In sterres, many a wynter therbiforn,
In stars, many a winter before then,
Was writen the deeth of Ector, Achilles,
Was written the death of Hector, Achilles,
Of Pompei, Julius, er they were born;
Of Pompey, Julius, before they were born;
The strif of Thebes; and of Ercules,
The strife of Thebes; and of Hercules,
Of Sampson, Turnus, and of Socrates
Of Sampson, Turnus, and of Socrates
The deeth; but mennes wittes ben so dulle
The death; but men’s wits are so dull
That no wight kan wel rede it atte fulle.
That no person can well interpret it fully” (190-203)
During Custance’s marriage celebration to the Sultan, his mother becomes angry about his conversion to Christianity. During the wedding feast she hatches a plan to massacre her son and all his newly Christened compatriots. She only spares Custance, whom she sets adrift in a boat loaded with treasure sailing for the Strait of Gibraltar. At this point in the story, the religious imagery turns exclusively toward Christianity as Custance looks to the cross of Jesus to guide her to safety. Custance washes ashore in Northumberland.
At this time, Northumberland is a pagan land, and Custance converts her caretakers to Christianity. However, two miraculous events occur: the wife of Custance’s rescuer, Hermengyld, heals a blind person; and an evil Knight murders Hermengyld (out of a sick and lustful desire for Custance) and he tries to frame Custance. The evil knight is then suddenly struck dead when he swears upon holy books, attesting to Custance’s guilt. Based on these two miraculous events, the regional king “Alla” (based on Chaucer’s knowledge of Ælla, the first known Anglican king of Daella), decides to convert to Christianity and they are married. Custance gives birth to a son. However, Alla’s evil mother, Donegild, does not approve of his conversion (a parallel mother-in-law to the Sultan of Syria’s mother) so she fabricates letters between Custance and Alla, while he is away at war. Horrified at these messages, Custance again sails away with their son. Upon learning of this loss, Alla has his mother executed.
Custance returns to her boat and sails away, landing in Spain. She narrowly avoids an abusive man, until she is rescued by a Roman Senator sailing for Rome en route from “Barbary” (Syria). He was avenging the Sultan’s murderous mother at the behest of Custance’s father. Later, King Alla, lamenting the loss of Custance, goes on pilgrimage to Rome and he miraculously reunites with his wife and child.

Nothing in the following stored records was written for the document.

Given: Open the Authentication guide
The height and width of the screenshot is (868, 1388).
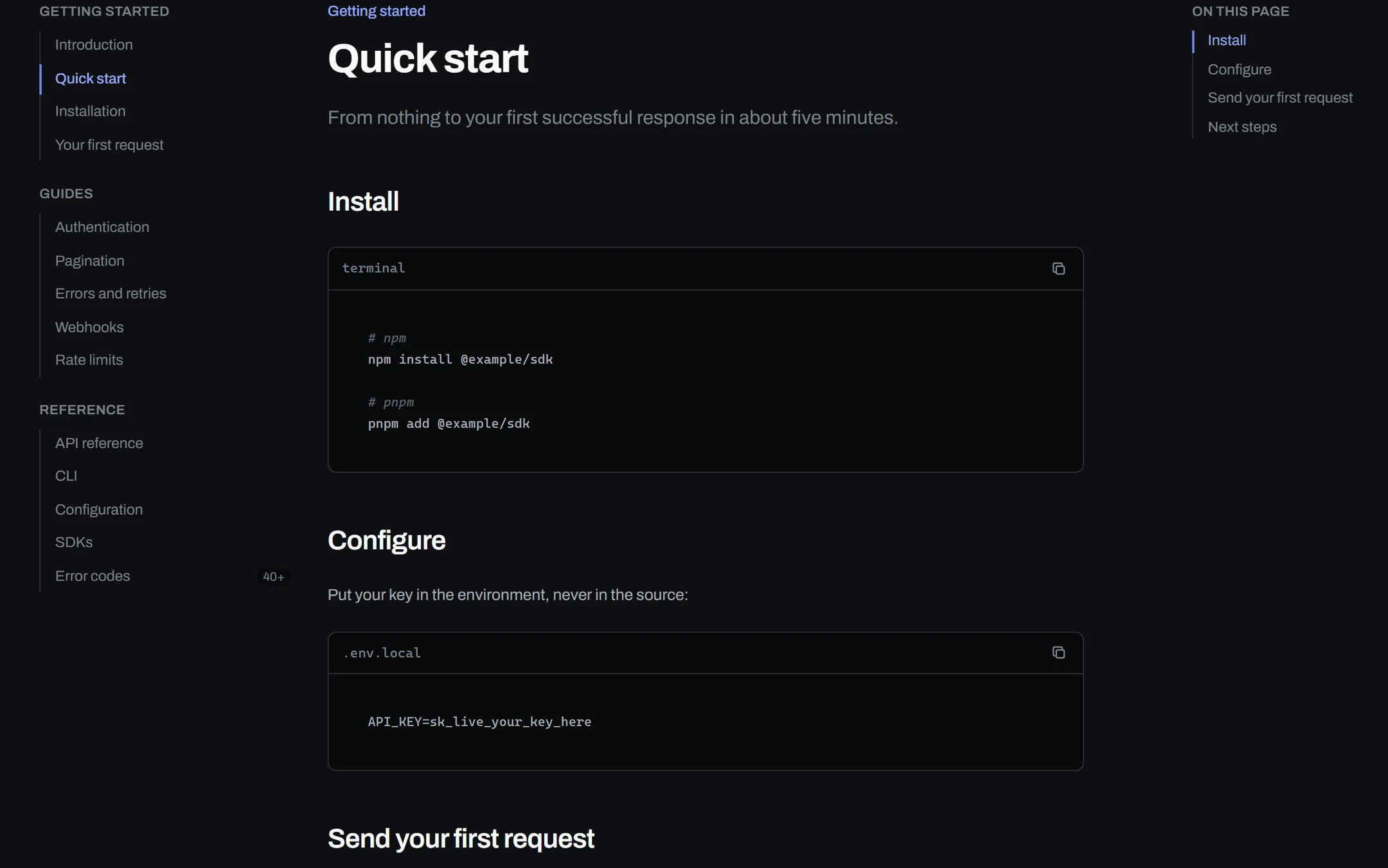Looking at the screenshot, I should [102, 227].
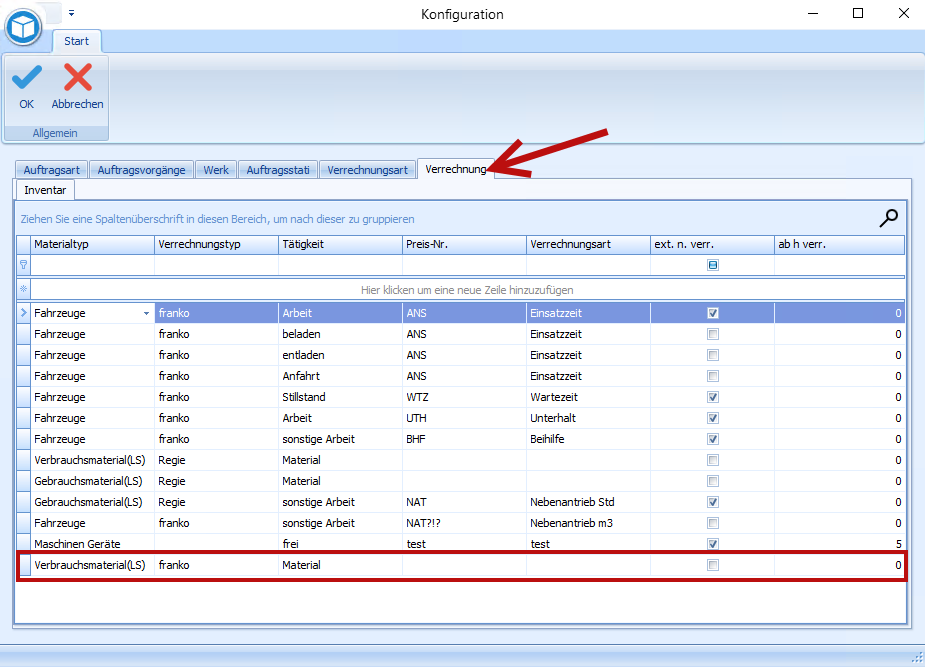Screen dimensions: 925x667
Task: Toggle ext. n. verr. checkbox in highlighted last row
Action: click(x=713, y=565)
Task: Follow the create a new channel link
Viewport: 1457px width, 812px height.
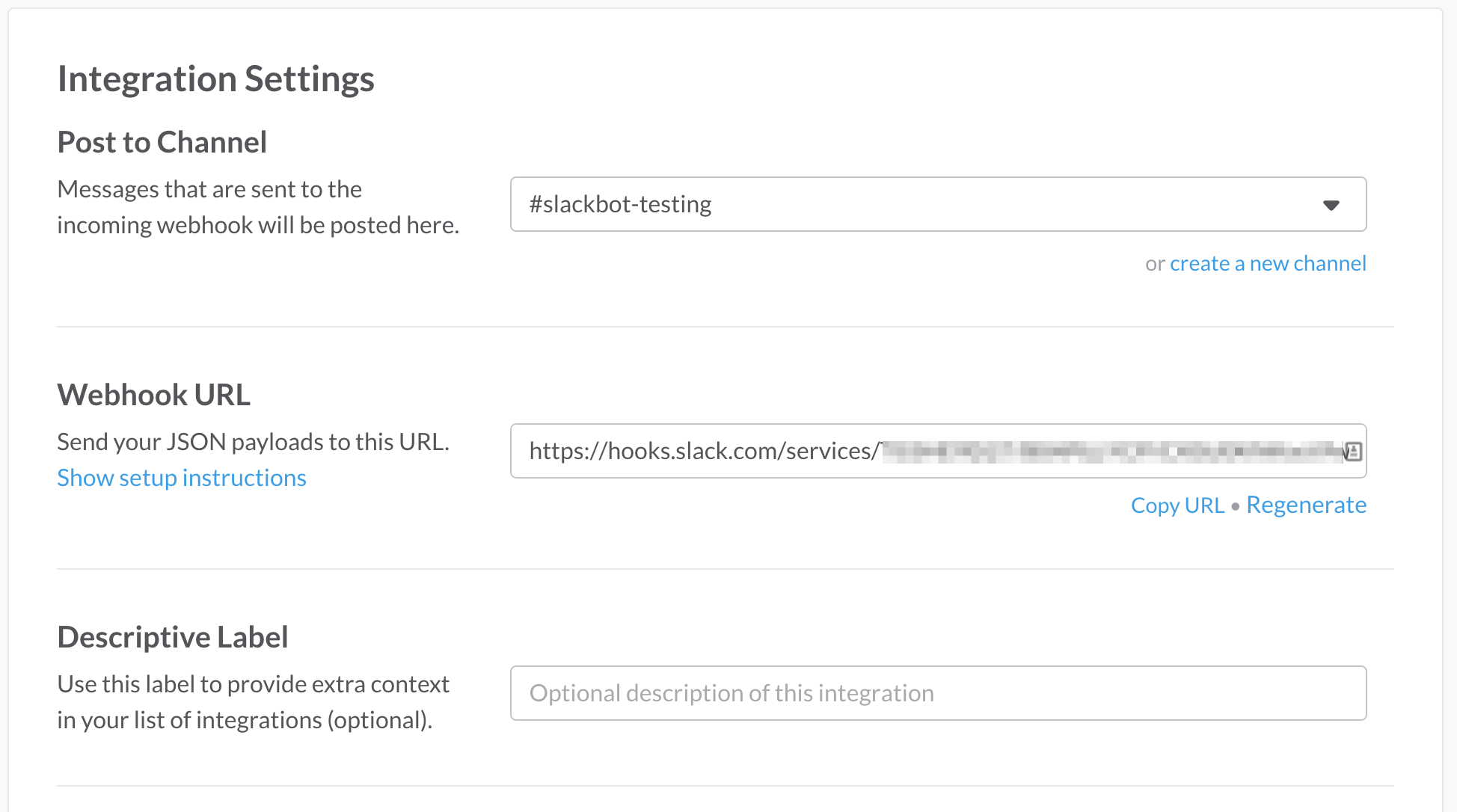Action: [x=1268, y=263]
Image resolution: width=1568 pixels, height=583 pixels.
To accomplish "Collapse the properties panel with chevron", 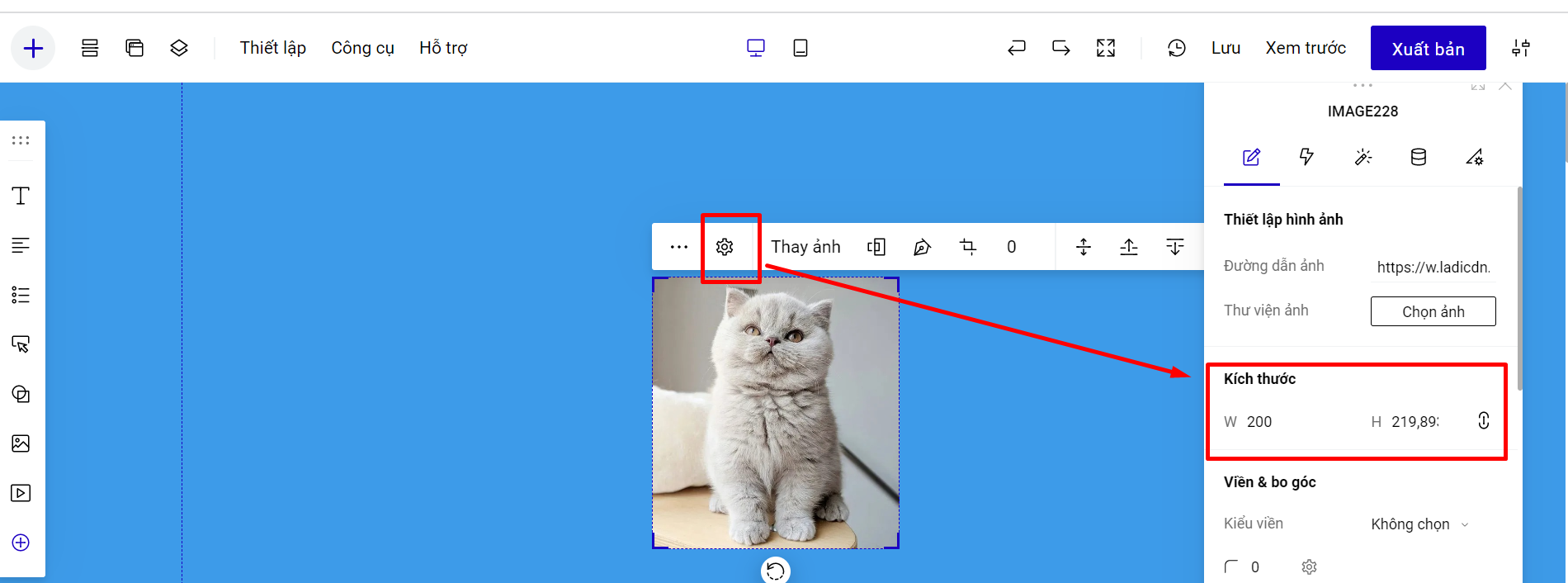I will (x=1505, y=87).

Custance and Alla return to Northumberland, but he dies shortly thereafter. Custance then returns to Rome where, upon the death of her father, her son, Maurice, becomes the future emperor of Rome.
The Host concludes by praising the tale and asking the Parson to ‘preach’ a story to the group next.
For this reading I used the Broadview Canterbury Tales edition which is based on the famous Ellesmere Manuscript. The Broadview edition closely matches the work of Chaucer’s scribe, Adam Pinkhurst.